Oleh karena itu timbul pertanyaaan publik apakah upaya tergesa-gesa saat ini yang telah dilakukan Kementerian ESDM hanya untuk kepentingan menyelamatkan tujuh pemilik PKP2B agar dapat diperpanjang izinnya dalam bentuk IUPK atau untuk kepentingan ketahanan energi nasional.

“Karena, tidak ada satu kalimatpun di dalam UU Minerba dan PKP2B ada kewajiban bagi pemerintah untuk memperpanjangnya,” kata Yusri.

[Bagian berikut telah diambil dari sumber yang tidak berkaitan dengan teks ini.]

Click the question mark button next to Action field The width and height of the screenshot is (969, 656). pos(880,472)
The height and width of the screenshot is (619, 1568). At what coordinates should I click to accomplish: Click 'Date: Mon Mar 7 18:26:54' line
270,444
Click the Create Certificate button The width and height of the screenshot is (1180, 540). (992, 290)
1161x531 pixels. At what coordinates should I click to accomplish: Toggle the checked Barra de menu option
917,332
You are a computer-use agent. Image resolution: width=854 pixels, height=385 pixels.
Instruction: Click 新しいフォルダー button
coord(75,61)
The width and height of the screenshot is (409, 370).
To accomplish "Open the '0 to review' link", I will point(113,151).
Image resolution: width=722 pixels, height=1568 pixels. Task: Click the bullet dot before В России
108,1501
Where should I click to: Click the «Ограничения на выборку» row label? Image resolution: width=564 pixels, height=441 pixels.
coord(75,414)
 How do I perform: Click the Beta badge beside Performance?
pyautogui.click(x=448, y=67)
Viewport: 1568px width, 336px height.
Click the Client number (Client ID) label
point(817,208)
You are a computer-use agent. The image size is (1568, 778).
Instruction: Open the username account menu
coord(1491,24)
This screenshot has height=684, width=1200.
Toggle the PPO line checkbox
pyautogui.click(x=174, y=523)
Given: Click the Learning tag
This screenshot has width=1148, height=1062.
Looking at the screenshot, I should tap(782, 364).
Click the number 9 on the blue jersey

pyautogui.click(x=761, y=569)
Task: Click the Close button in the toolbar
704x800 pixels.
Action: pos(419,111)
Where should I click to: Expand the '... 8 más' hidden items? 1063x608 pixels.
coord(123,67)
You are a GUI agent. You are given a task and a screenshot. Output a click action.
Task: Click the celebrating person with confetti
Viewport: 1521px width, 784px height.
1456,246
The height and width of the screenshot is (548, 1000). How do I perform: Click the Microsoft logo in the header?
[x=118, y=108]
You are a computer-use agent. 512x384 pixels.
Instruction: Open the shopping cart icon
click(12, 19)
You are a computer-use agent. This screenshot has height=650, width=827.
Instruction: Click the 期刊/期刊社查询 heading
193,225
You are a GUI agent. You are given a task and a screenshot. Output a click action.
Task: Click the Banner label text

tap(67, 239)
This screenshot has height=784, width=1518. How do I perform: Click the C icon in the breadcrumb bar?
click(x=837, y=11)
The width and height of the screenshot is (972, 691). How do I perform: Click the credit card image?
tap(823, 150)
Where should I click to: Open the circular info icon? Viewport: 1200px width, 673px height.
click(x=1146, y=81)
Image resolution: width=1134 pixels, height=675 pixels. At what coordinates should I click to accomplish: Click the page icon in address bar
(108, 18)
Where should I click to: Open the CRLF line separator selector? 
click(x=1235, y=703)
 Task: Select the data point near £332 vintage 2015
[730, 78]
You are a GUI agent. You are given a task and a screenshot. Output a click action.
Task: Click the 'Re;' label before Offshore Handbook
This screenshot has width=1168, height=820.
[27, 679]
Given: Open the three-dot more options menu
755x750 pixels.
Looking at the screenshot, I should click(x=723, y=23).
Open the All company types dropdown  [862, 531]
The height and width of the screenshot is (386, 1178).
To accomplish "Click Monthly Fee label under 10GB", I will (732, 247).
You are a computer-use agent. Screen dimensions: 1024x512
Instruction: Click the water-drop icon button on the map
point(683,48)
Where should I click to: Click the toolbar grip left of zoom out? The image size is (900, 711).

Dia menekankan, seharusnya sejak awal terhadap lahan tambang PKP2B generasi pertama oleh Kementerian ESDM sudah menunjuk BUMN tambang untuk menjadi pelaksananya sesuai ketentuan UU Minerba pasal 74. Pentingnya kebijakan itu agar terhindar kekosongan kendali tambang dari kerusakan yang berdampak terhadap lingkungan yang akan terjadi dan pemutusan hubungan kerja seluruh karyawan yang sudah lama bekerja diperusahaan PKP2B tersebut.

Yusri mengatakan seharusnya Kementerian ESDM berkomitmen tinggi dalam menjalan kebijakannya sesuai UU Minerba dengan memberikan semua lahan PKP2B generasi pertama yang izinnya akan berakhir kepada BUMN tambang untuk menjaga ketahanan energi nasional jangka panjang dengan menjadi energi primer batu bara sebagai penyangga kebutuhan PLTU milik PT PLN (Persero) dan swasta yang diperkirakan mencapai 180 juta metrik ton pertahun pada tahun 2024.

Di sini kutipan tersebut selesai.